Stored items
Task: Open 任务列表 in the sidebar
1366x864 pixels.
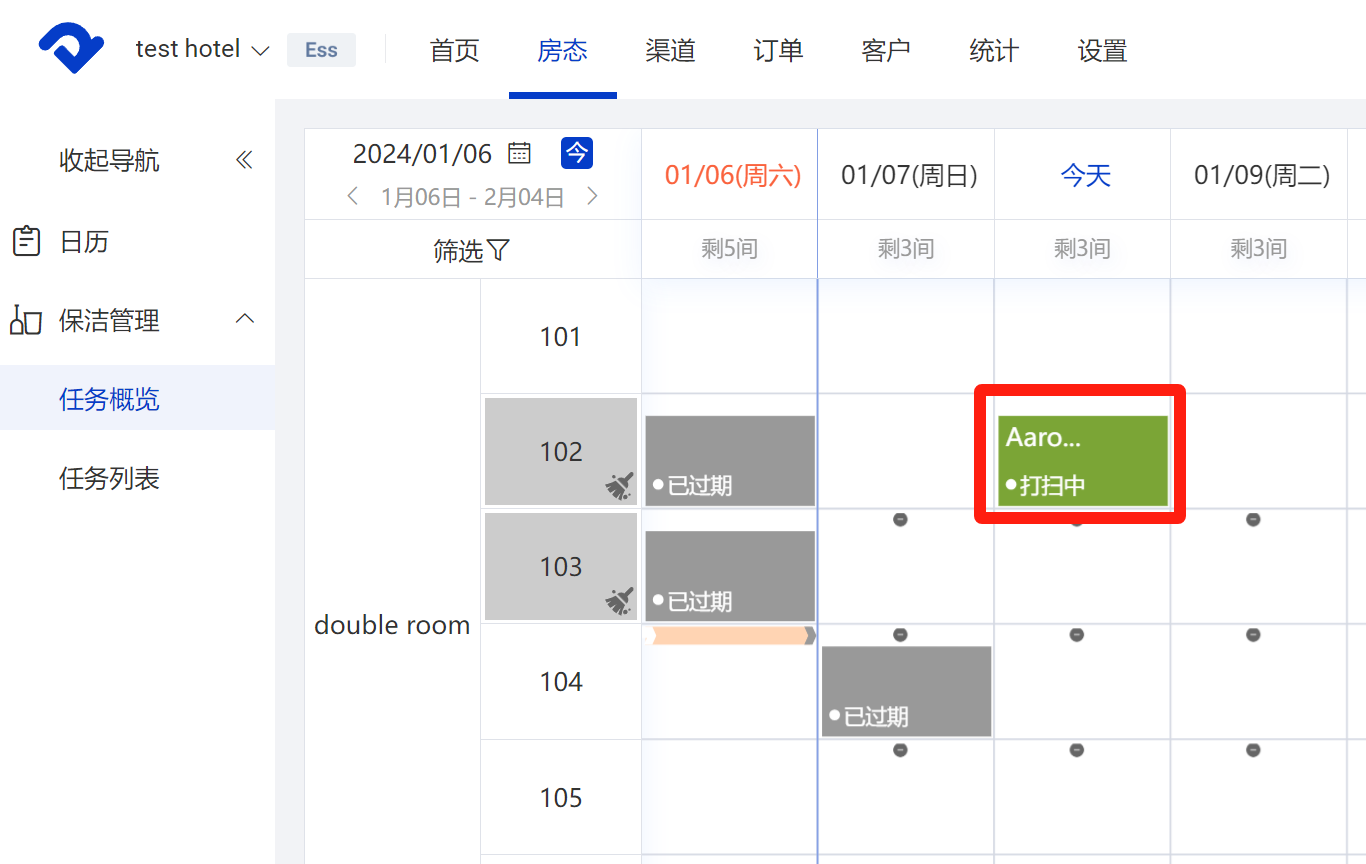Action: [x=109, y=478]
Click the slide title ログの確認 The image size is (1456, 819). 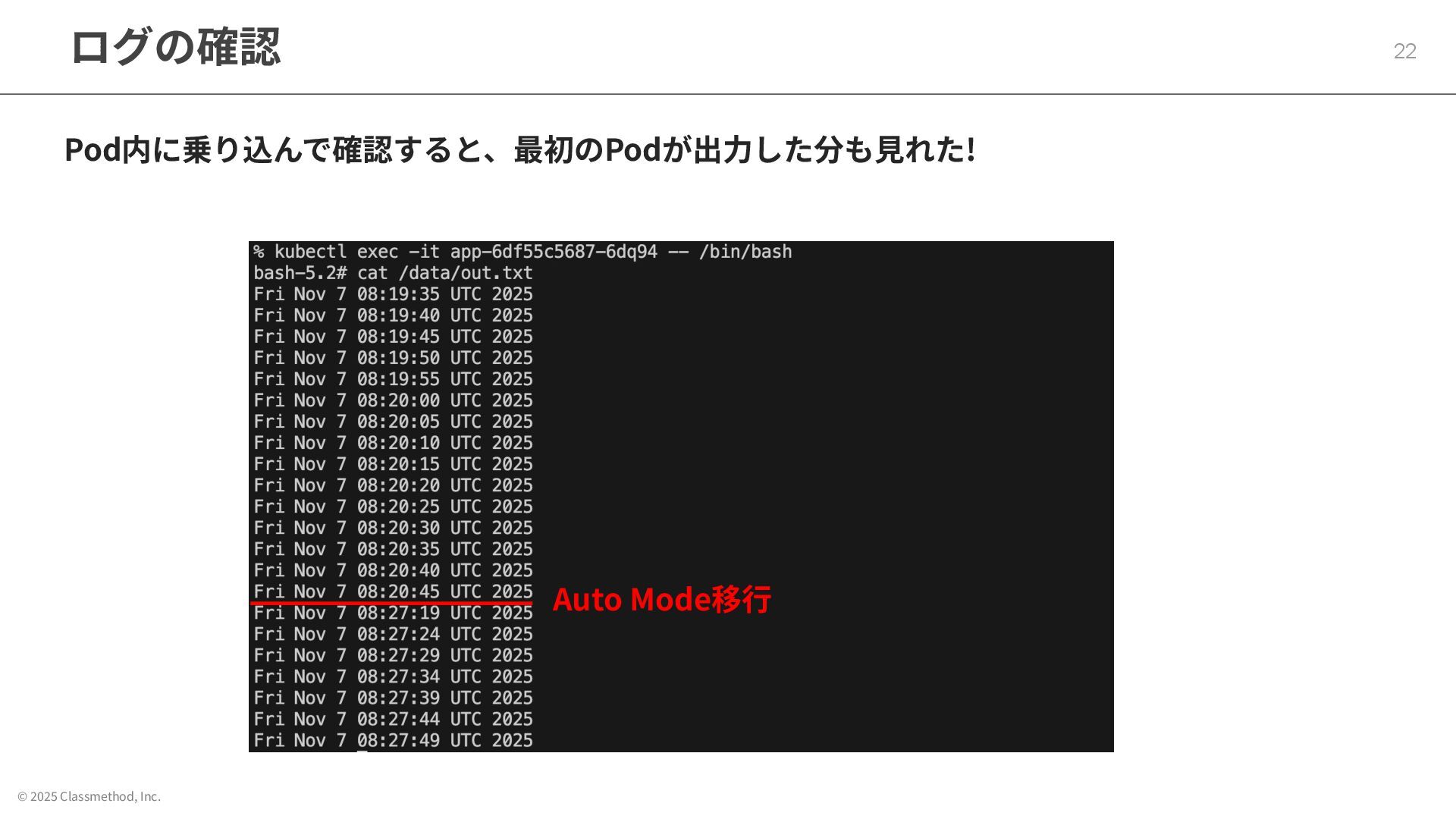[175, 47]
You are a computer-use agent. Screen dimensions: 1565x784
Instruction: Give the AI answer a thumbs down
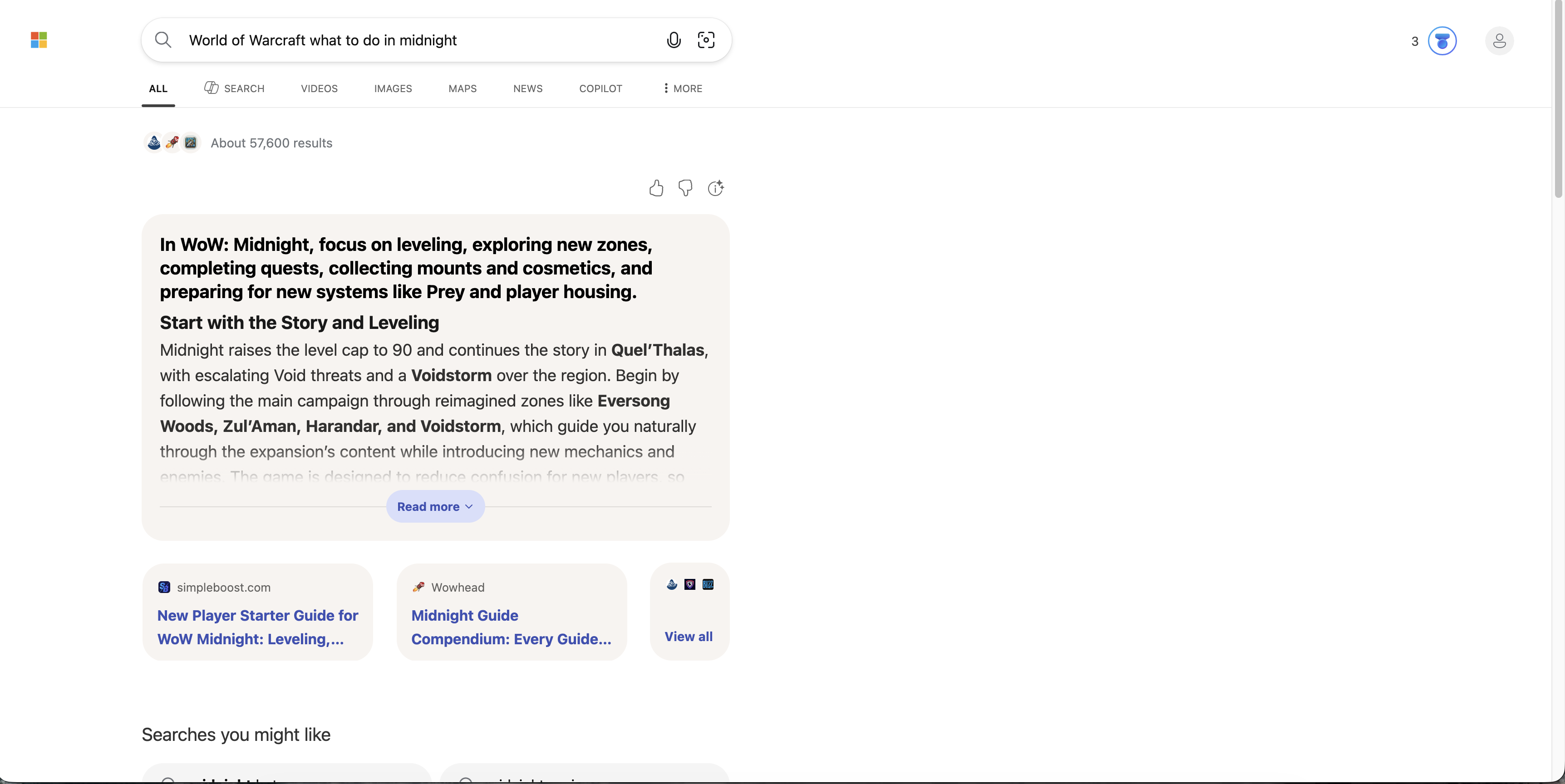click(x=685, y=188)
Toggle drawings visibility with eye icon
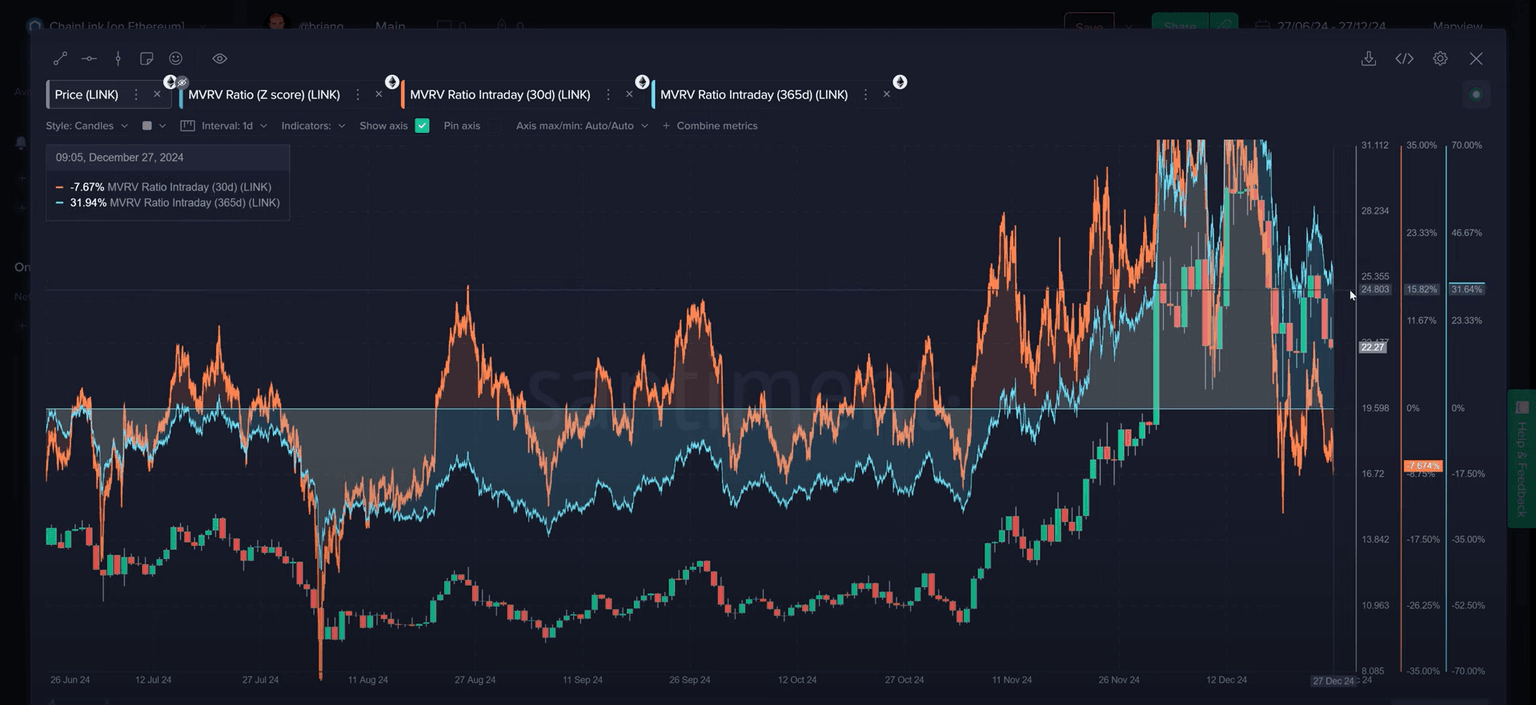Image resolution: width=1536 pixels, height=705 pixels. (220, 59)
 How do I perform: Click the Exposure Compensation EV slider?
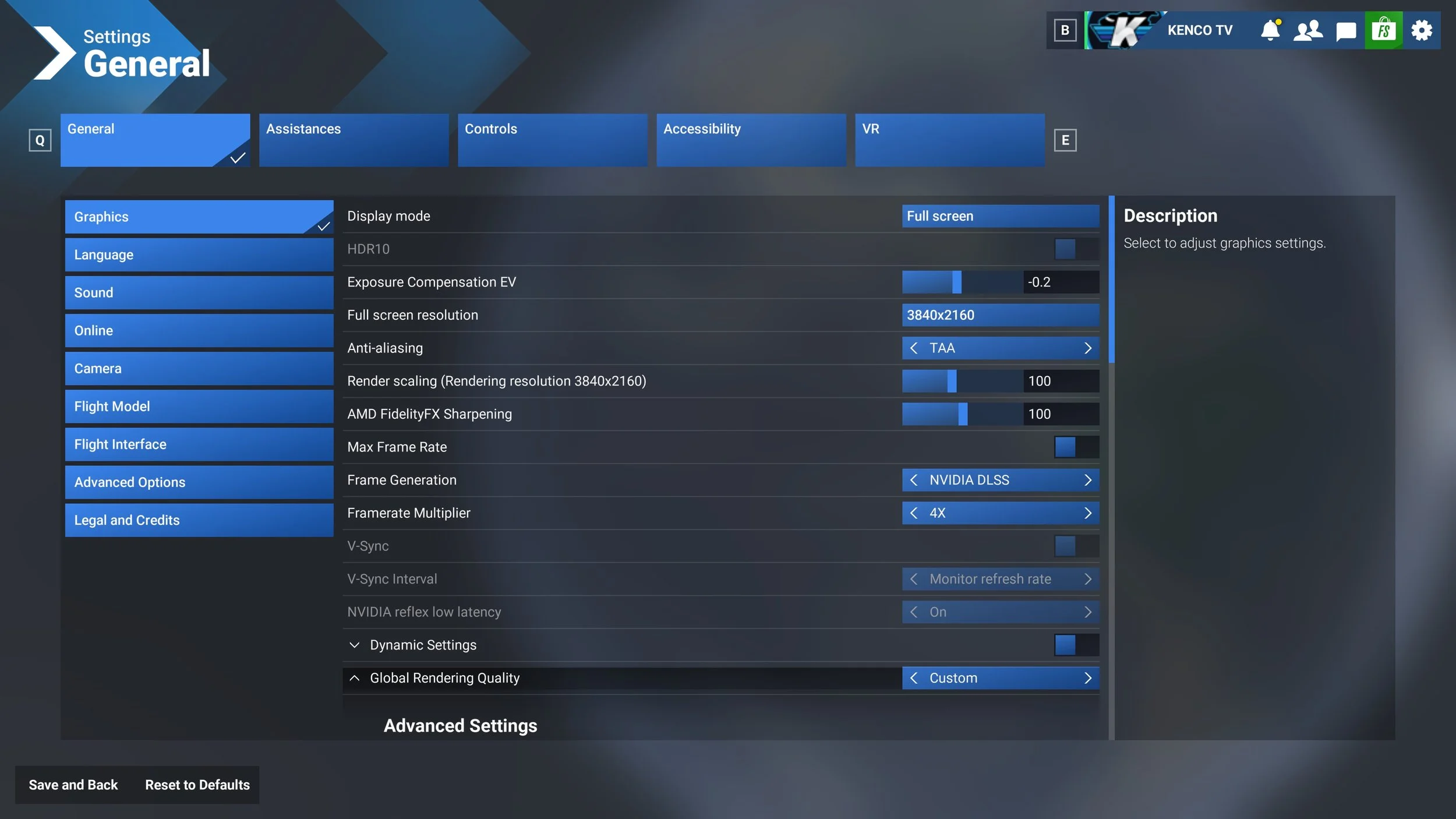(x=962, y=283)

◆ **YOUR INSTRUCTIONS**
Lay out the stretch of the listing from the line containing "How do I perform: Click" through the end of the listing as a Markdown table with the columns Row and Line, numbering each line and skipping blank ones. Leave the pictures out of your answer.

◆ **EXERCISE RESPONSE**
| Row | Line |
|---|---|
| 1 |  How do I perform: Click the Exposure Compensation EV slider? |
| 2 | (x=962, y=283) |